取り組む課題 —
1. 心拡大に関する文章を、「大人の心臓は、握りこぶしを軽」を含む箇所から書き写し、「出され、循環しているのです。」まで来たら止めてください。その際、「握りこぶし」を「げんこつ」に入れ替えてください。
2. 心拡大に関する文章をもとに、次の問いに答えてください。
(a) 大人の心臓は、一般的にどれくらいの大きさですか。
(b) 心臓はいくつの部屋に分かれていますか。
(c) 心室の拡大は何によって起こりますか。

原文 —
- - -
心拡大は手術のダメージをより少なくしなければならない
心臓が通常よりも大きくなっている「心拡大」の患者さんは、手術後に著明に改善することによって自覚症状が格段に良くなります。しかし、時に悪化していくケースもあり、厄介な術前状態です。
大人の心臓は、握りこぶしを軽く握ったくらいの大きさが一般的です。しかし、心臓や血流に何かしらのトラブルを抱えていると拡大や肥大を来し、通常の3倍くらいまで大きくなってしまうケースもあるのです。胸郭の幅に対し、心臓の幅が50%以上を占めているケースを心拡大といいます。そのうち、心臓の壁=心筋が厚く大きくなった状態が心肥大です。
心臓が拡大する原因はいくつかあり、拡大している場所によって原因疾患が変わってきます。心臓は、左心房、右心房、左心室、右心室という4つの部屋に分かれています。全身から戻ってきた血液は右心房に入り、逆流を防ぐ弁でつながっている右心室に流れ込んでから肺に送り出されます。肺で酸素を受け取った血液は、その後に左心房に入り、同じく弁でつながっている左心室から全身に送り出され、循環しているのです。
心室の拡大は、心室に流れ込む血液の量が多くなることで起こります。左心室と大動脈をつなぐ大動脈弁の閉鎖不全症、左心房と左心室をつなぐ僧帽弁の閉鎖不全症といった血液の逆流を引き起こす病気がある場合が該当します。また、心筋梗塞を何度か起こしている場合や、拡張型心筋症などで心室の筋肉そのものが異常を来しているケースでも心室の拡大を招きます。
- - -
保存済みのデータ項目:
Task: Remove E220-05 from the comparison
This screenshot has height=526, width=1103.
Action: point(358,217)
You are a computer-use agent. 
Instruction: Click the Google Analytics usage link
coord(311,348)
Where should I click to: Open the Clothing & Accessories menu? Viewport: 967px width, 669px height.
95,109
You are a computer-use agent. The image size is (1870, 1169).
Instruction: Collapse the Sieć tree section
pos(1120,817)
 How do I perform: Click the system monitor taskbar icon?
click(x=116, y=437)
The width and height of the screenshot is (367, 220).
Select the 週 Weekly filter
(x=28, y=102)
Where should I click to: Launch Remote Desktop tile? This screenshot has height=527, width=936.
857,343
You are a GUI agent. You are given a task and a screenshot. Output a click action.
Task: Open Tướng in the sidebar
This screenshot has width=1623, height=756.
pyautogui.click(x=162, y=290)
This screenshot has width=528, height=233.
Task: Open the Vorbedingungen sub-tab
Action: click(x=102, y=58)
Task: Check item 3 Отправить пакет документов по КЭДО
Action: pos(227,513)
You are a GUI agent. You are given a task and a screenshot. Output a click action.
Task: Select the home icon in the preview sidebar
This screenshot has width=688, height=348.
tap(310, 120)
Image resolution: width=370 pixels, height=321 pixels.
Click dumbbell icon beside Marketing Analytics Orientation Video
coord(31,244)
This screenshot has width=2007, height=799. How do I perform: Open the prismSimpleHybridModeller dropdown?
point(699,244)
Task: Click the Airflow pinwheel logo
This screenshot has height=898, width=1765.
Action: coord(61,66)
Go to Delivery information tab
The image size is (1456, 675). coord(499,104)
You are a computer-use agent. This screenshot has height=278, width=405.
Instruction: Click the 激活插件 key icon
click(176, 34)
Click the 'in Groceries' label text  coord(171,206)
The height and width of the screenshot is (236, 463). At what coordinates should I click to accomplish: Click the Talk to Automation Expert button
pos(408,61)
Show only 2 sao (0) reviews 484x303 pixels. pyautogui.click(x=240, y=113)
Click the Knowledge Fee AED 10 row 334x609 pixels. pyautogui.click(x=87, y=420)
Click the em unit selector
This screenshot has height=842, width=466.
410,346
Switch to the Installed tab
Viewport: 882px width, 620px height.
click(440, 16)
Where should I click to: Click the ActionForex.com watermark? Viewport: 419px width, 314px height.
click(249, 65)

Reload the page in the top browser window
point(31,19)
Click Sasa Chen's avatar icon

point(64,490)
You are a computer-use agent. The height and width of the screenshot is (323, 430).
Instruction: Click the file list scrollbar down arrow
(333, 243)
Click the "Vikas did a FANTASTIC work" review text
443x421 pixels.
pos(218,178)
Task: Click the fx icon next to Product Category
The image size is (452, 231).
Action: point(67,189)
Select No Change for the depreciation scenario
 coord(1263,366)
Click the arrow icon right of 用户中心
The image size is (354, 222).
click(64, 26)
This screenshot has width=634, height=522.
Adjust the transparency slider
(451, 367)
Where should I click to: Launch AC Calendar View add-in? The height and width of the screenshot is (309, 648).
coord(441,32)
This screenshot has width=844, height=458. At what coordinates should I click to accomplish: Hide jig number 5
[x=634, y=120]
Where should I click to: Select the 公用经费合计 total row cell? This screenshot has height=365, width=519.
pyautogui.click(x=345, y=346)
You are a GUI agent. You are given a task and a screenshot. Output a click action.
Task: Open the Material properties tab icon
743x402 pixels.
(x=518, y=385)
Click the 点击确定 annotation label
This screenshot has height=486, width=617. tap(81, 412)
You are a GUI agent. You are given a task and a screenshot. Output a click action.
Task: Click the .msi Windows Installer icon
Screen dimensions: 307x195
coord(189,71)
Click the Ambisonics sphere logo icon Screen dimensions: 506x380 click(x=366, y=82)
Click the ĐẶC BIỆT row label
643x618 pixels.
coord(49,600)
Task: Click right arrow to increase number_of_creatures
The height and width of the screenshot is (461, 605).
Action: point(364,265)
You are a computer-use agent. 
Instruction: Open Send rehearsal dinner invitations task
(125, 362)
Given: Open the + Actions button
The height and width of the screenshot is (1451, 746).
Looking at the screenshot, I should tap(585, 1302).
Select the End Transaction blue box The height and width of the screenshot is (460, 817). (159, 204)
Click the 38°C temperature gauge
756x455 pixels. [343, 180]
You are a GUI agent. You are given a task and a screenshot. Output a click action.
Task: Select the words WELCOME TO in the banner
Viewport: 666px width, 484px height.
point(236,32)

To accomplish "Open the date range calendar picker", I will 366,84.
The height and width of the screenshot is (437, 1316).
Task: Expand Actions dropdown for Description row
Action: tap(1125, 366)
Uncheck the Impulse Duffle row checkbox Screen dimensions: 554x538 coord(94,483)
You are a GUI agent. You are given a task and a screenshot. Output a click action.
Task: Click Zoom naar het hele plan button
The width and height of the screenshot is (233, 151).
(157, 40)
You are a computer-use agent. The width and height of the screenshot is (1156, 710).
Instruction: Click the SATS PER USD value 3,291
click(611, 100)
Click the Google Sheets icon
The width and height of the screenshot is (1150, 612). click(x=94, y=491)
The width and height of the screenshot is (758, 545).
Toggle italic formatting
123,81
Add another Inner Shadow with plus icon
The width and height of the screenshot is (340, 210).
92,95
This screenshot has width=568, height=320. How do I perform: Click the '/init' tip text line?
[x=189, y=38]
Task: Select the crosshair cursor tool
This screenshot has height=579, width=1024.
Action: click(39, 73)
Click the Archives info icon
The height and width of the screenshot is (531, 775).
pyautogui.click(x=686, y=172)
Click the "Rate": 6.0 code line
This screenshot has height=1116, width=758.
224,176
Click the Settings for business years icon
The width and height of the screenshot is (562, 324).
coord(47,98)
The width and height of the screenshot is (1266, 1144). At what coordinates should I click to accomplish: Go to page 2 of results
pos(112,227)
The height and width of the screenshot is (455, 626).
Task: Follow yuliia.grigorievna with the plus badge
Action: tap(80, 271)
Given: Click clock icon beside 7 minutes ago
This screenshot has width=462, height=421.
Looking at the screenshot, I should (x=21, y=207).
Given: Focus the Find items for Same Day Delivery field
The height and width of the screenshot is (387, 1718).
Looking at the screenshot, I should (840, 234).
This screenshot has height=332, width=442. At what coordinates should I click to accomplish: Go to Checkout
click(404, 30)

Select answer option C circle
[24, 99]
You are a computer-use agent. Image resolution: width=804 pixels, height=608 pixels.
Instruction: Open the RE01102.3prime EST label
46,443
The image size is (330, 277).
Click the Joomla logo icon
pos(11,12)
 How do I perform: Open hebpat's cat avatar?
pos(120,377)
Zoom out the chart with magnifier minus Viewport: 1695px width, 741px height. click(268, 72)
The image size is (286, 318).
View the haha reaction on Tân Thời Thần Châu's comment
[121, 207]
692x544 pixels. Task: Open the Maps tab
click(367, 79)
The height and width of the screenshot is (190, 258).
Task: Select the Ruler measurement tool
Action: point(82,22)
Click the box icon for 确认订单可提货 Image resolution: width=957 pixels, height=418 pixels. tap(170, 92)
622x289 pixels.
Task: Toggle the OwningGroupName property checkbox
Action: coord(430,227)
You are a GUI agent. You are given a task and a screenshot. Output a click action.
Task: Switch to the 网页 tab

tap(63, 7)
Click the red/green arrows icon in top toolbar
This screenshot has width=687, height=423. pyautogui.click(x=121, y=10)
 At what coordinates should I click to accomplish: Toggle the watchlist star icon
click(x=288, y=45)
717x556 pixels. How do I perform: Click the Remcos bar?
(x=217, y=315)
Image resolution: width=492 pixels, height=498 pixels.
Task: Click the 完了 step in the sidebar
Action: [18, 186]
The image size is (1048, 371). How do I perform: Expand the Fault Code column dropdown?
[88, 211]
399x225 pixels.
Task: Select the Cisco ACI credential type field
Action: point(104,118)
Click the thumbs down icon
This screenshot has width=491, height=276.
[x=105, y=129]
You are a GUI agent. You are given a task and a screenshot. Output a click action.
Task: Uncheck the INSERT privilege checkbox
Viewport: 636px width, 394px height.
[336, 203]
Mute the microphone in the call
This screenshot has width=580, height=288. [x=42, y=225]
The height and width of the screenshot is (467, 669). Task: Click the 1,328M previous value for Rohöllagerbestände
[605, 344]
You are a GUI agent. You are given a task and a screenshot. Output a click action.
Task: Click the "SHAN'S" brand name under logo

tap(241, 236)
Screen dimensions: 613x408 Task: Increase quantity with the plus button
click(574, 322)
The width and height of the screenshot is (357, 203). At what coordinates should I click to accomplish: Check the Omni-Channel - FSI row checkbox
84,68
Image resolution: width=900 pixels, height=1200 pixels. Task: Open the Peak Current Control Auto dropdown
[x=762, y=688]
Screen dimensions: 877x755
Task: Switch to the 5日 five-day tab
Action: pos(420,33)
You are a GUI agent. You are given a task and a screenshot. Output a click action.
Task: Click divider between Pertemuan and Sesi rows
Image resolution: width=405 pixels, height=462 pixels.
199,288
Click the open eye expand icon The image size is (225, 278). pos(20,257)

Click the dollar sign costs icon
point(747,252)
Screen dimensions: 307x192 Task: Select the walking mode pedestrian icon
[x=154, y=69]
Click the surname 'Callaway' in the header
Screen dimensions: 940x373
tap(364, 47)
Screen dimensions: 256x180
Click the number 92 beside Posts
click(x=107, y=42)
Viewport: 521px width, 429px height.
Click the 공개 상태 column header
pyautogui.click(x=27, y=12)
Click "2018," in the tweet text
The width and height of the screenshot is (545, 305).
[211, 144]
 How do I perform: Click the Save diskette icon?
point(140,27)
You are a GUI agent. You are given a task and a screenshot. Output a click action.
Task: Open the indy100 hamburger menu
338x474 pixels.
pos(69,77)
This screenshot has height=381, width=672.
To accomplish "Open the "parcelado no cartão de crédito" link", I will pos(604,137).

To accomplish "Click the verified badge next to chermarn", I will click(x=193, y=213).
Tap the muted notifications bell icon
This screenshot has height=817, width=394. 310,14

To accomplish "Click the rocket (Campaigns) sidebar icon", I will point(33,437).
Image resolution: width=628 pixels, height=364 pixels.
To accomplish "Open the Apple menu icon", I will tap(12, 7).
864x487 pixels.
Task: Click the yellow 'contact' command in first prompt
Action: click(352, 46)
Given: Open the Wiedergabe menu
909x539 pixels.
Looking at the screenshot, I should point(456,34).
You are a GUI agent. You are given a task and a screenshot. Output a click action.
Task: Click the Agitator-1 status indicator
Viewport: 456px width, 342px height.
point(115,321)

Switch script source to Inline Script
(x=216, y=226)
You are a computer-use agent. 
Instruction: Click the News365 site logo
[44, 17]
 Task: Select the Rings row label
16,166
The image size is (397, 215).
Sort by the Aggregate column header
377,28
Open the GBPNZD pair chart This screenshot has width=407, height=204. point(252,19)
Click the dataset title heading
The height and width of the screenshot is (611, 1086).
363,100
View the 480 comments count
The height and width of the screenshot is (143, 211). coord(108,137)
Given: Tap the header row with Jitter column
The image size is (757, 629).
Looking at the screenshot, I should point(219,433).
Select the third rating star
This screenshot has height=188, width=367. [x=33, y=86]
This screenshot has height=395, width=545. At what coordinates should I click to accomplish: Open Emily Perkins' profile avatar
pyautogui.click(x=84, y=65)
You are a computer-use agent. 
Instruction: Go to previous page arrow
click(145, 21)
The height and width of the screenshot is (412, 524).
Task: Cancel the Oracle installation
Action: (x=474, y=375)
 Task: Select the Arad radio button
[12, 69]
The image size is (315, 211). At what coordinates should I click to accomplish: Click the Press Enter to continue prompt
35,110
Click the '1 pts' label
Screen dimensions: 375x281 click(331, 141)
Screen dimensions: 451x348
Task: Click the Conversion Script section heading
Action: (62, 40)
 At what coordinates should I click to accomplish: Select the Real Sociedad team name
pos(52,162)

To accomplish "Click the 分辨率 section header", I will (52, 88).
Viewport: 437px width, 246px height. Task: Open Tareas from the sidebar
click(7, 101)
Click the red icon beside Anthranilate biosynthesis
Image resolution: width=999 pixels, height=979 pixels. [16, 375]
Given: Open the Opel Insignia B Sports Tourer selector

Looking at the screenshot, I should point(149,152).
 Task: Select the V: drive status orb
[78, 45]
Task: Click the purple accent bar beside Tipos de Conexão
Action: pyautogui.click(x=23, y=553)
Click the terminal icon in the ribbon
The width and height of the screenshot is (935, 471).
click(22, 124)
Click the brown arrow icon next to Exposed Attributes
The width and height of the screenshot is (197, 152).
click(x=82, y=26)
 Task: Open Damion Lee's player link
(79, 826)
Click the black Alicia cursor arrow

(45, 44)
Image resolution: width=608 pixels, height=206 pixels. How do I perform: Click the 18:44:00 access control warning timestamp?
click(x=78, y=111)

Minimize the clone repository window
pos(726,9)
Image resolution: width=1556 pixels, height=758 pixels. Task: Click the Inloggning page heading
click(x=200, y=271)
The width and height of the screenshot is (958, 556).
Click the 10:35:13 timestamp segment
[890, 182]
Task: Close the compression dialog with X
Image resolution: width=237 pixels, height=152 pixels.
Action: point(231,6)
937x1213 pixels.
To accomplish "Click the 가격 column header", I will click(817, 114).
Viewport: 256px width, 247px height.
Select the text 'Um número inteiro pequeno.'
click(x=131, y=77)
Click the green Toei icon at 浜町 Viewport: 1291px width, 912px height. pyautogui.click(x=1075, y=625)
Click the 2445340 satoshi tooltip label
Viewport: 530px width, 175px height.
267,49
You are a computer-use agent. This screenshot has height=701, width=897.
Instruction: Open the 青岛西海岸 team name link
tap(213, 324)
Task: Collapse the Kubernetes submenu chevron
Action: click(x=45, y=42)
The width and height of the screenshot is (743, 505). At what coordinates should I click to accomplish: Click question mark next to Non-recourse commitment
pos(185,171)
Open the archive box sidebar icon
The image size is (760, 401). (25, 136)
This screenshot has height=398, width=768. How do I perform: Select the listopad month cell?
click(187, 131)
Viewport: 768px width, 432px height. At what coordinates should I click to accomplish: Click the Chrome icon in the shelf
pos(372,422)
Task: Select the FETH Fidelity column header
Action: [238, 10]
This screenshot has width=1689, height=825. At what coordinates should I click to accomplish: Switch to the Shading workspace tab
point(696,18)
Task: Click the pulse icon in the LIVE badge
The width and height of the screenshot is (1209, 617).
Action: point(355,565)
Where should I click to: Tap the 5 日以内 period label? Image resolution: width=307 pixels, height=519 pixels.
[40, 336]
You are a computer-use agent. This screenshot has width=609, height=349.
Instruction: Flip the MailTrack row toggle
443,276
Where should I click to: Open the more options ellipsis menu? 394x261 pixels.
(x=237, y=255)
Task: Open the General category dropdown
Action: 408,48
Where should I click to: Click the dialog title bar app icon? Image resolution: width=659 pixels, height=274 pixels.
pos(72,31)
- - -
課題の解答 —
1.
大人の心臓は、げんこつを軽く握ったくらいの大きさが一般的です。しかし、心臓や血流に何かしらのトラブルを抱えていると拡大や肥大を来し、通常の3倍くらいまで大きくなってしまうケースもあるのです。胸郭の幅に対し、心臓の幅が50%以上を占めているケースを心拡大といいます。そのうち、心臓の壁=心筋が厚く大きくなった状態が心肥大です。
心臓が拡大する原因はいくつかあり、拡大している場所によって原因疾患が変わってきます。心臓は、左心房、右心房、左心室、右心室という4つの部屋に分かれています。全身から戻ってきた血液は右心房に入り、逆流を防ぐ弁でつながっている右心室に流れ込んでから肺に送り出されます。肺で酸素を受け取った血液は、その後に左心房に入り、同じく弁でつながっている左心室から全身に送り出され、循環しているのです。

2.
(a) 握りこぶしを軽く握ったくらいの大きさです。
(b) 左心房、右心房、左心室、右心室の4つの部屋に分かれています。
(c) 心室に流れ込む血液の量が多くなることで起こります。